Data shown: Begin

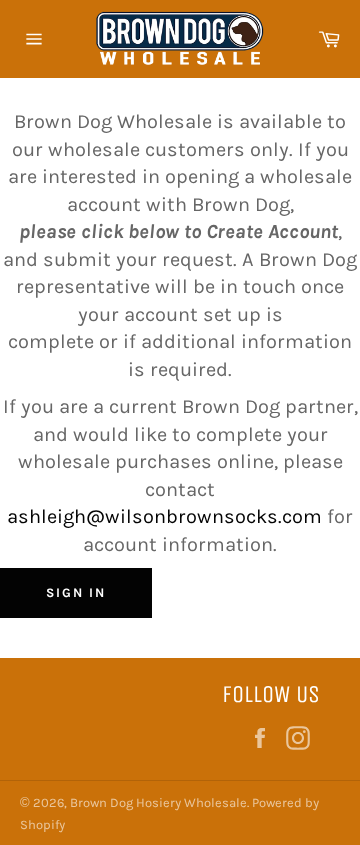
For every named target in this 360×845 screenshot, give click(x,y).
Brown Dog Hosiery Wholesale (158, 802)
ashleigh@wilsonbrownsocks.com (167, 516)
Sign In (76, 592)
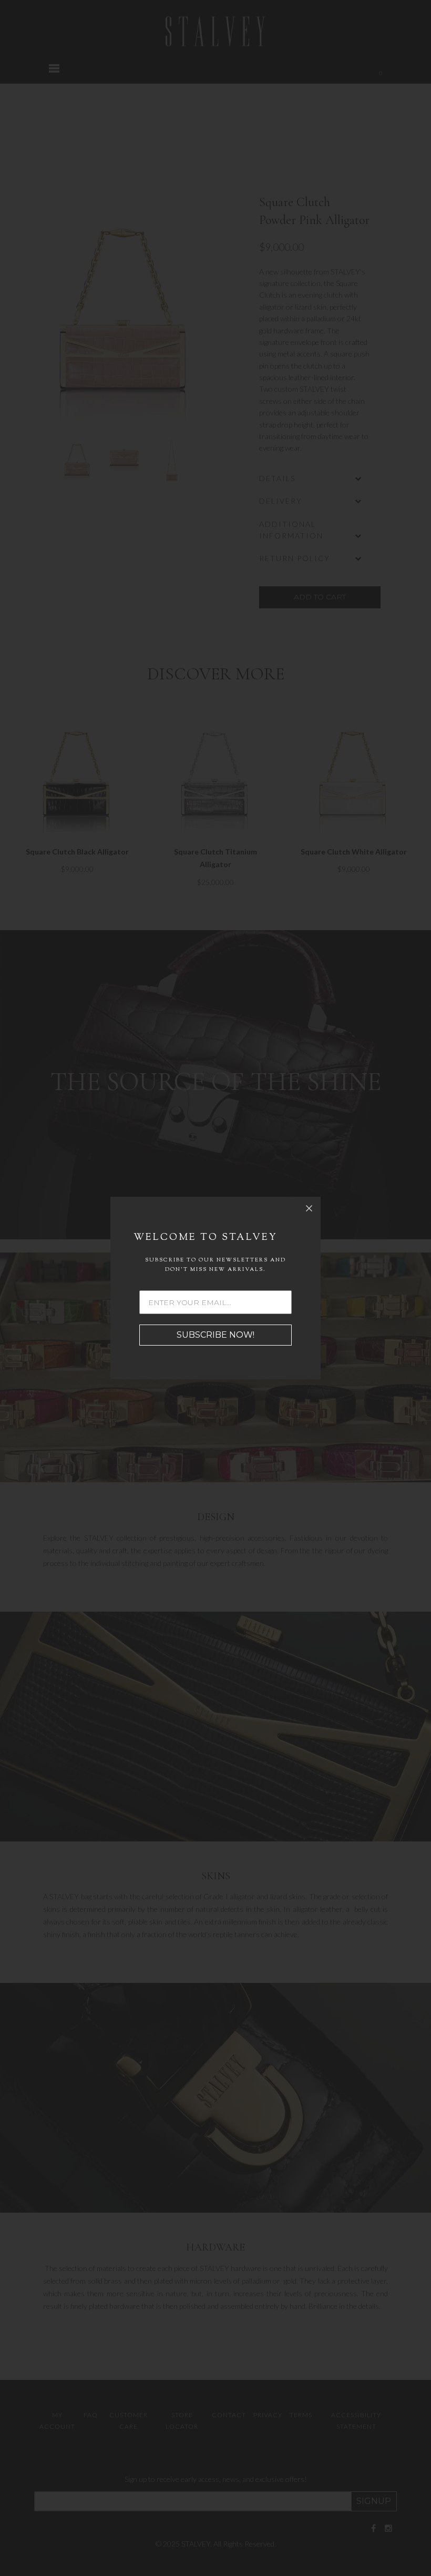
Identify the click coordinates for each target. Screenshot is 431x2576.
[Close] (309, 1208)
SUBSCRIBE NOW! (215, 1335)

Data shown: End

Where the material contains pictures, leave them out and copy the rest verbatim.

◆ Answer box ◆
For every named target in this 360×845 screenshot, give click(x,y).
Brown Dog Hosiery Wholesale (158, 802)
ashleigh@wilsonbrownsocks.com (167, 516)
Sign In (76, 592)
Identify the click coordinates for each target. Screenshot is 431x2576.
[Close] (309, 1208)
SUBSCRIBE NOW! (215, 1335)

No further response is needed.